When we contacted Assembly Speaker Sheldon Silver's office, a spokesperson told us that it's up to the committee chair to move the bill forward. That would be Rochester Democrat David Gantt. But why should one person have such power when the overwhelming majority of his members disagree? And is Gantt really the guy making that call -- or is it Sheldon Silver?
To get a sense of the dynamics at work here, Streetsblog called Laura Seago, a researcher at NYU's Brennan Center for Justice and co-author of the aptly titled report on Albany dysfunction, "Still Broken" [PDF].
"I would be surprised if Sheldon Silver wasn't involved," Seago said of the texting ban. "This is
something we see all the time, unfortunately, which is that the speaker
controls everything that comes to the floor."

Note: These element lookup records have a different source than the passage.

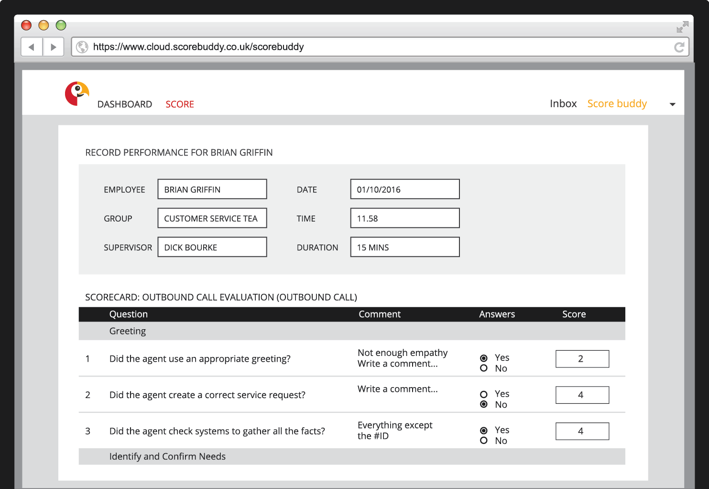Screen dimensions: 709x489
Task: Select No for the appropriate greeting question
Action: pyautogui.click(x=484, y=368)
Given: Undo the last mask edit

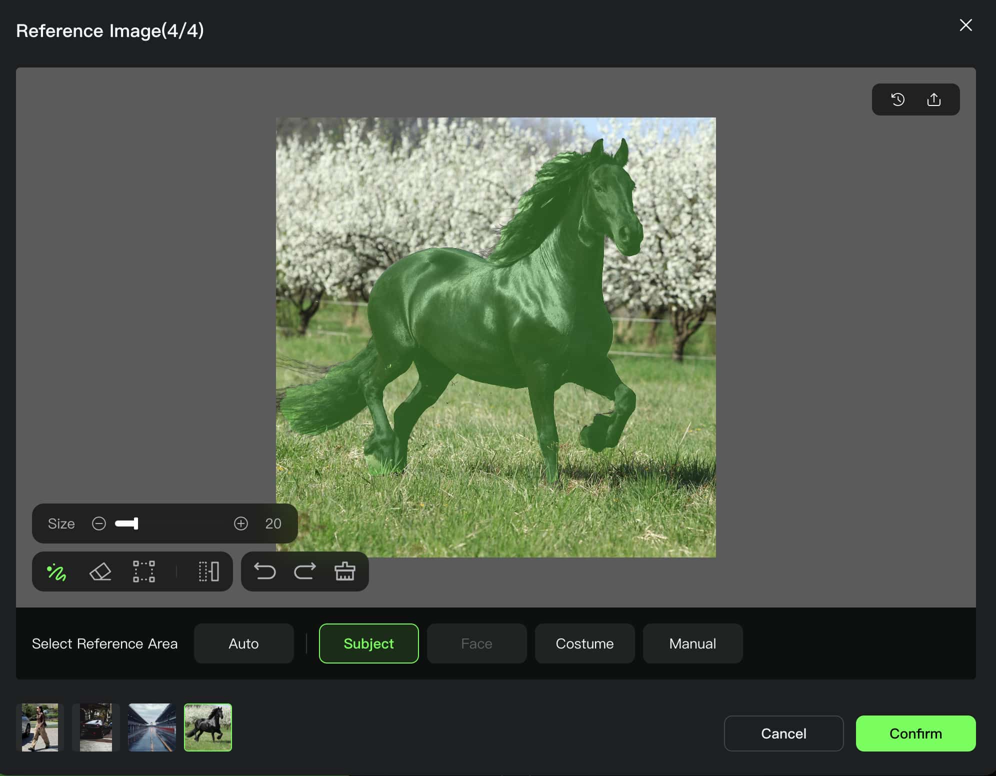Looking at the screenshot, I should pyautogui.click(x=265, y=571).
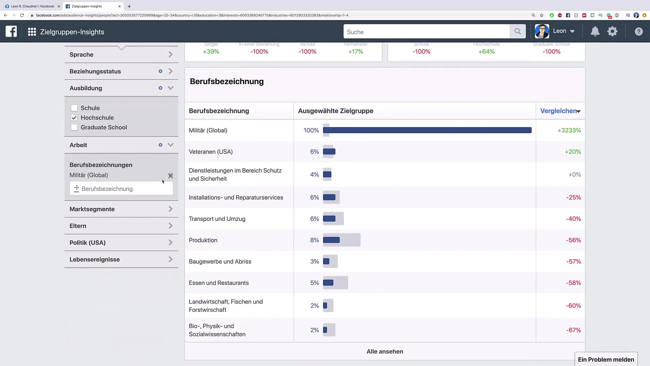Click the remove X icon on Militär filter
650x366 pixels.
170,175
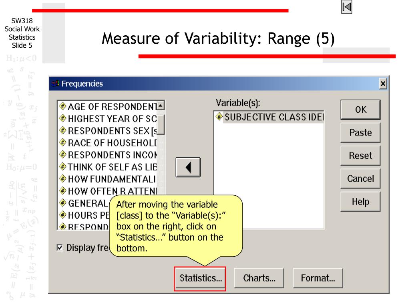410x308 pixels.
Task: Select THINK OF SELF AS LIB variable
Action: point(108,167)

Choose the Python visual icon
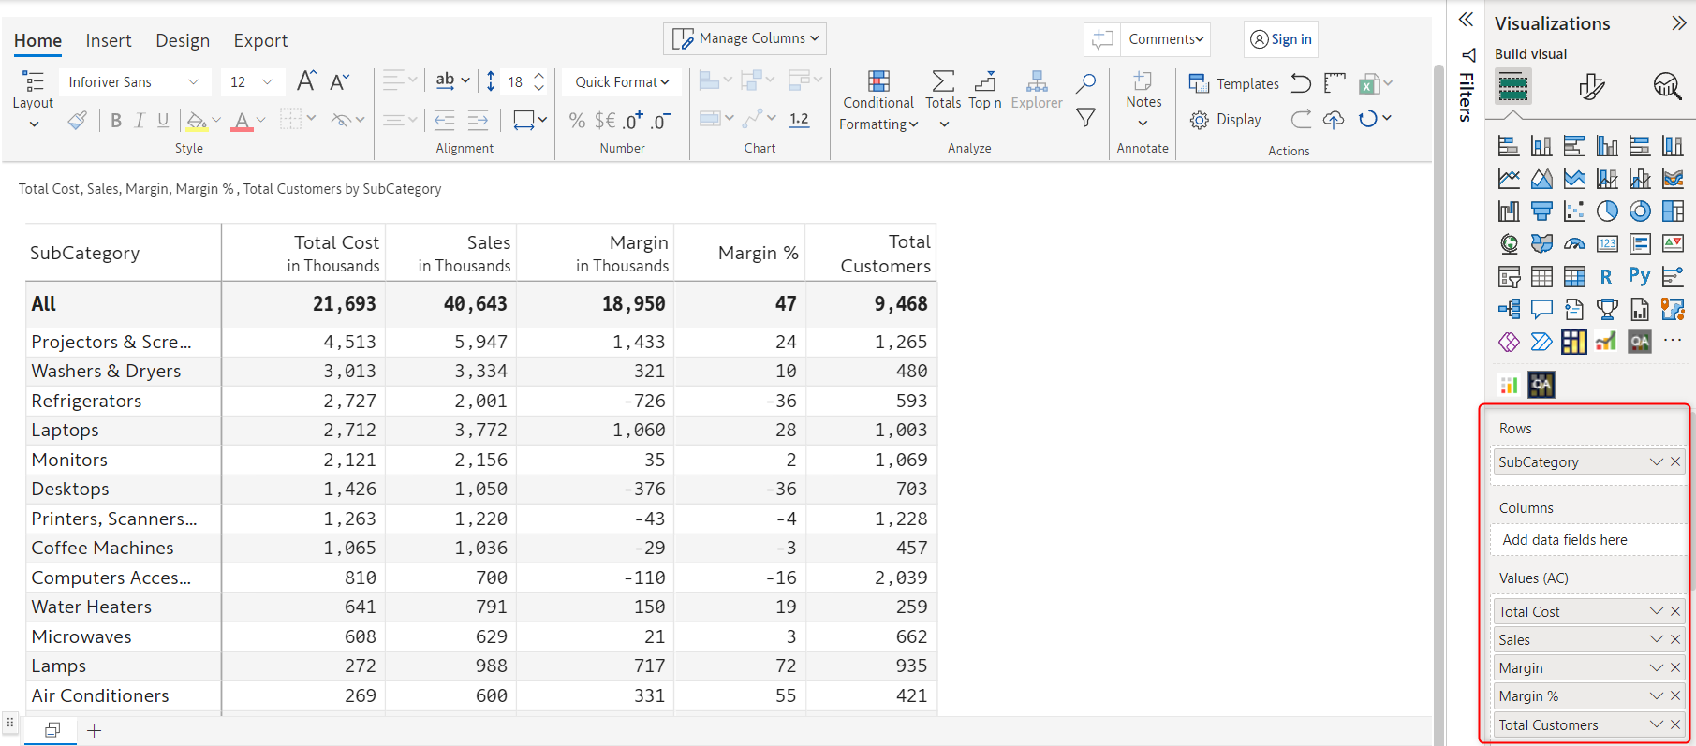1639,276
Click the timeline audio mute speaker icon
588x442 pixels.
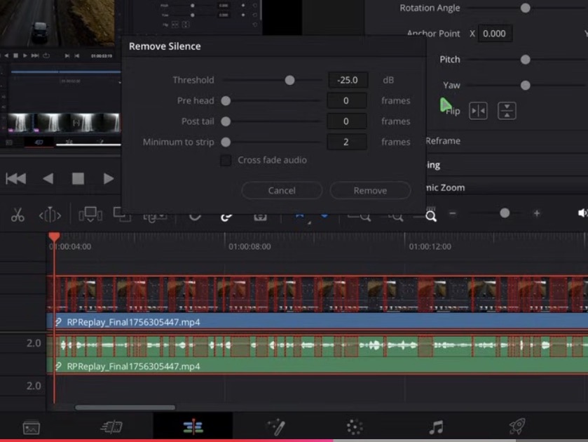click(x=582, y=214)
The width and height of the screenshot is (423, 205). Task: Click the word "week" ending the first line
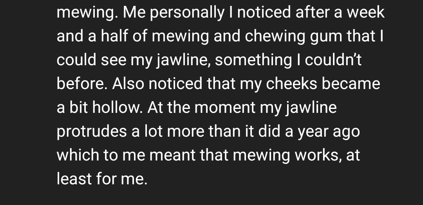[x=365, y=12]
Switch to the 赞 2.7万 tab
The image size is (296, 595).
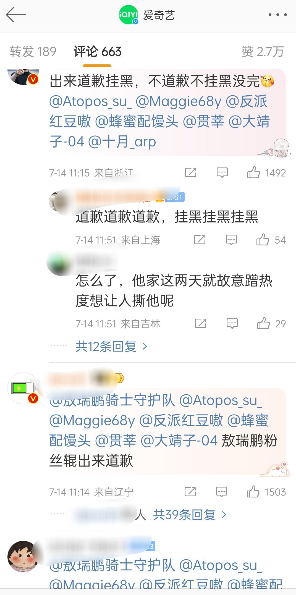[263, 52]
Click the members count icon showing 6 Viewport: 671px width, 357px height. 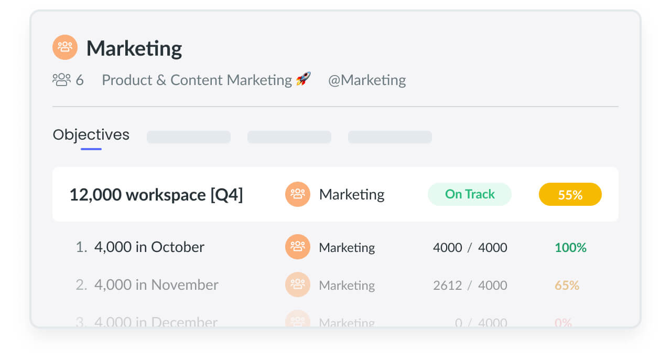[x=61, y=80]
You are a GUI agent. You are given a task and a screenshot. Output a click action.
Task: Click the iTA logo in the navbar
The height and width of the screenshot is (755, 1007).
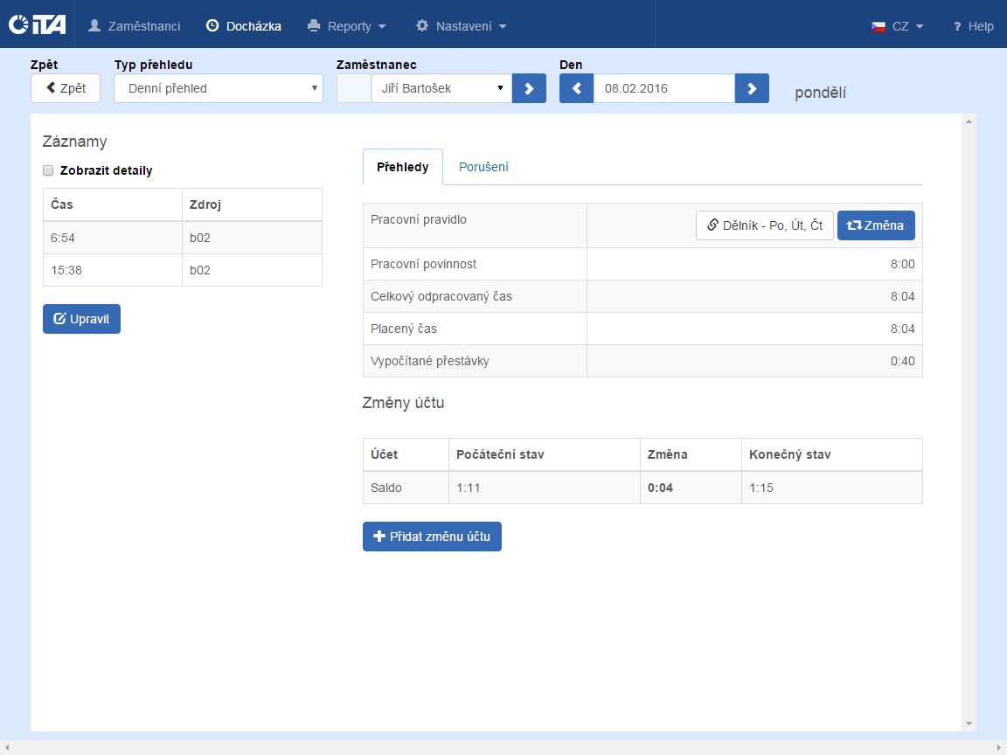point(37,25)
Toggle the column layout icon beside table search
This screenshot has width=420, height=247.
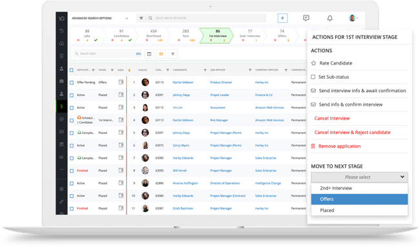tap(149, 54)
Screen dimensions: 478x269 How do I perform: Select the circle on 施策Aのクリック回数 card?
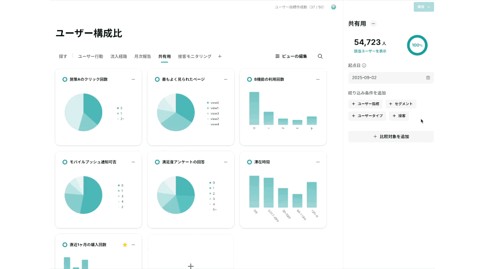click(65, 79)
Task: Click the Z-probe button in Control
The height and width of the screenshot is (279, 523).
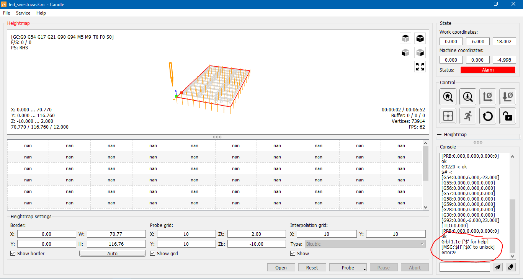Action: [x=468, y=96]
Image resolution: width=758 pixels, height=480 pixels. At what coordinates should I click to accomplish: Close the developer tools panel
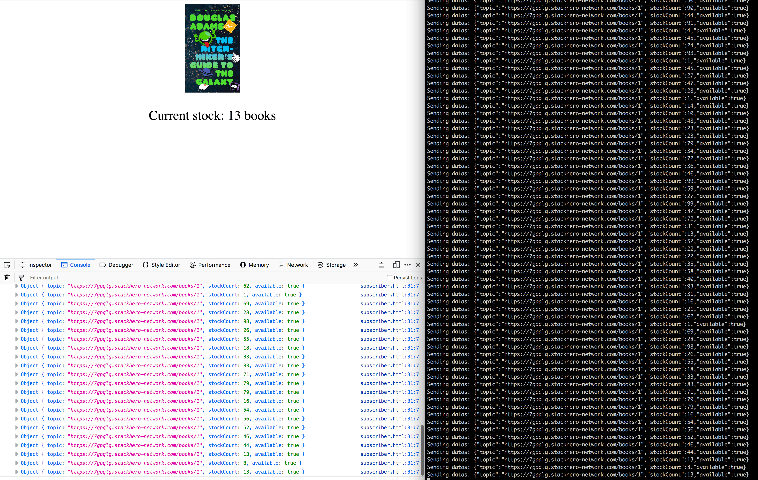point(418,265)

While Gantt makes a convenient target, and it's conceivable, in Seago's words, that he was "acting freelance" on this one, the fact remains that Silver could easily move the texting ban forward if he chose to do so.
In a legislature that functions democratically, the members of the transportation committee could also override the objections of their chair or the leader of their chamber. But that's not how things work in Albany.
"Most state legislatures make committees the place where legislation is
robustly debated and made," said Seago. Next door in Connecticut, she notes, bills introduced in committee are required to have a hearing and a vote,
but in New York, "we just don’t have that." Here, the leaders of each legislative chamber -- Sheldon Silver in the Assembly, Malcolm Smith in the State Senate -- maintain control over the committee process, and there’s no viable way for the rank-and-file to force a vote on a bill.
The Assembly, says Seago, is a "democracy of one."
If you're wondering why Sheldon Silver would choose to block a popular measure to reduce the public safety risk posed by distracted drivers, it may be instructive to look at the long battle to ban driving while talking on a cell phone. That fight lasted several years, and when the state legislature finally passed a bill, in 2001, it did not include any restrictions on hands-free cell phones -- to the delight of the telecom industry and its lobbyists in Albany, and despite studies showing that hands-free phone calls pose just as big a risk as those on handsets.